Inhaled corticosteroids (ICS) are the cornerstone of CVA treatment and are effective in 80 to 90 percent of patients. Most patients see significant cough improvement within 4 to 8 weeks. Leukotriene receptor antagonists such as montelukast are a useful add-on or alternative for patients who cannot tolerate ICS. For patients with severe or refractory CVA, biologic therapies targeting eosinophilic inflammation may be considered. Short-acting bronchodilators provide quick relief during cough flare-ups. Consult your physician before starting or changing any asthma medication.
Can allergies cause cough-variant asthma in South Florida?
Yes. South Florida's subtropical climate means year-round exposure to grass pollen (Bahia, Bermuda), weed pollens, mold spores, and dust mites -- all of which can trigger and perpetuate airway inflammation in susceptible individuals. Allergen sensitization is a major driver of CVA in Broward County residents. Identifying and controlling allergen triggers is an important component of long-term CVA management in this region.

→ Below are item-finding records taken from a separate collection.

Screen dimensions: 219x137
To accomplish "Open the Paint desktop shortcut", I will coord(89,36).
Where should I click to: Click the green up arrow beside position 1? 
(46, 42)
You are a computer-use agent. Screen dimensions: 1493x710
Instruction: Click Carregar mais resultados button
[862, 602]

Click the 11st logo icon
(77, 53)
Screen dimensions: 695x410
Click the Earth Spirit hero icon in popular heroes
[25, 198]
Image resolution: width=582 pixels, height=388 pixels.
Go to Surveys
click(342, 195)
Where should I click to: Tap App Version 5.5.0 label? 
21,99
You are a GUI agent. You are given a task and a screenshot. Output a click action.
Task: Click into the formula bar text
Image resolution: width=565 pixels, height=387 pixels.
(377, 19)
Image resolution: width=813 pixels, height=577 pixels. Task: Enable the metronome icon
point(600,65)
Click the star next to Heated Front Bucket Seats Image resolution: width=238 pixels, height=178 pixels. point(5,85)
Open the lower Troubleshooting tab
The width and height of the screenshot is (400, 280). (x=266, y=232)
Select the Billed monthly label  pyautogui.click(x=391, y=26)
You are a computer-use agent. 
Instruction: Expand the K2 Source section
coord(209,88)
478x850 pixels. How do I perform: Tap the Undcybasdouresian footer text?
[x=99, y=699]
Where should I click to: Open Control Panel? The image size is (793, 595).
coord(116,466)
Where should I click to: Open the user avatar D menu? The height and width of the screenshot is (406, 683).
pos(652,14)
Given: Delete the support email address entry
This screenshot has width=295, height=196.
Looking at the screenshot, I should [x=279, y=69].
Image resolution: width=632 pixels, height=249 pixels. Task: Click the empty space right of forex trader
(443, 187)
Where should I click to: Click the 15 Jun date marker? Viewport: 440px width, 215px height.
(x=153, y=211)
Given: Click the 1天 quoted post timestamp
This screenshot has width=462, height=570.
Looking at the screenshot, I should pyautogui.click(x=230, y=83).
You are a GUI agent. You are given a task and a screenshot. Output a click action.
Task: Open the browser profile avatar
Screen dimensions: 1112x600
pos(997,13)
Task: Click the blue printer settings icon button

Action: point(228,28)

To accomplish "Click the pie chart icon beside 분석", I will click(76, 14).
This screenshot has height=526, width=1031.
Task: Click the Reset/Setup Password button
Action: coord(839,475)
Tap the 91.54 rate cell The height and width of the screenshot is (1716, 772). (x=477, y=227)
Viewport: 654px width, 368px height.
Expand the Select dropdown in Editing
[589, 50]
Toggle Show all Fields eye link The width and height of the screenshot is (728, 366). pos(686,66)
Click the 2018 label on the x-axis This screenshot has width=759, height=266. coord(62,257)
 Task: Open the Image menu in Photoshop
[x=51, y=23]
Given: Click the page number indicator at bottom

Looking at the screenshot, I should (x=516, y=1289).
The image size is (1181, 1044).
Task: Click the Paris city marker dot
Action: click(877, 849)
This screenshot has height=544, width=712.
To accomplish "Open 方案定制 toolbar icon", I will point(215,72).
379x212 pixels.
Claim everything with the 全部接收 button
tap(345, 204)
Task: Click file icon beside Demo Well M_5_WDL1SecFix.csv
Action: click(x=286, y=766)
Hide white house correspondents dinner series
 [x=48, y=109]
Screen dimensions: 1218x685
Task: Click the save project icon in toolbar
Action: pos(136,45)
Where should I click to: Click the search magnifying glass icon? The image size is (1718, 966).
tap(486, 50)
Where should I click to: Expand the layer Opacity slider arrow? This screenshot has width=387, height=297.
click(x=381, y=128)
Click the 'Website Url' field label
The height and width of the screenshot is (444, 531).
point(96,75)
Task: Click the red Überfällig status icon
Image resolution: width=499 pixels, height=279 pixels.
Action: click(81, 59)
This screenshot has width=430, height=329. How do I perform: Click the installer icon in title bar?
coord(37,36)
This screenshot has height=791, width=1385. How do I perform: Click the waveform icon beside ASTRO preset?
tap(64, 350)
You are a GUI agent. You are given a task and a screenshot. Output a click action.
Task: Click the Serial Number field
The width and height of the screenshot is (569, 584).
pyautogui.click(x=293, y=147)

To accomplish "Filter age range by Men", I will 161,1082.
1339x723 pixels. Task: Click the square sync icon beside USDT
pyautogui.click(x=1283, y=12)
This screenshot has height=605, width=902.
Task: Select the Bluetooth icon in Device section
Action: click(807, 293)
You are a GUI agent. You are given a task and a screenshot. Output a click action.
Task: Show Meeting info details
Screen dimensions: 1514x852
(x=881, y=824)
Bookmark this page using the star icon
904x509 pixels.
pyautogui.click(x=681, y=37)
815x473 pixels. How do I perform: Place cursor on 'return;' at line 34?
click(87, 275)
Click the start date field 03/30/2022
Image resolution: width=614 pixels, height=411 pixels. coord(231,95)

When should I see a specialist for a chronic cough?
You should see a pulmonologist or asthma specialist if your cough has persisted for 8 or more weeks, does not respond to treatment for post-nasal drip or acid reflux, worsens at night or with exercise, is triggered by cold air or strong odors, or if you have a family history of asthma or allergies. At Advanced Asthma Clinic in Plantation, FL, Dr. Frank Hull performs comprehensive evaluations including spirometry, methacholine challenge, and FeNO testing to accurately diagnose the cause of chronic cough. Always consult your physician for personalized medical advice.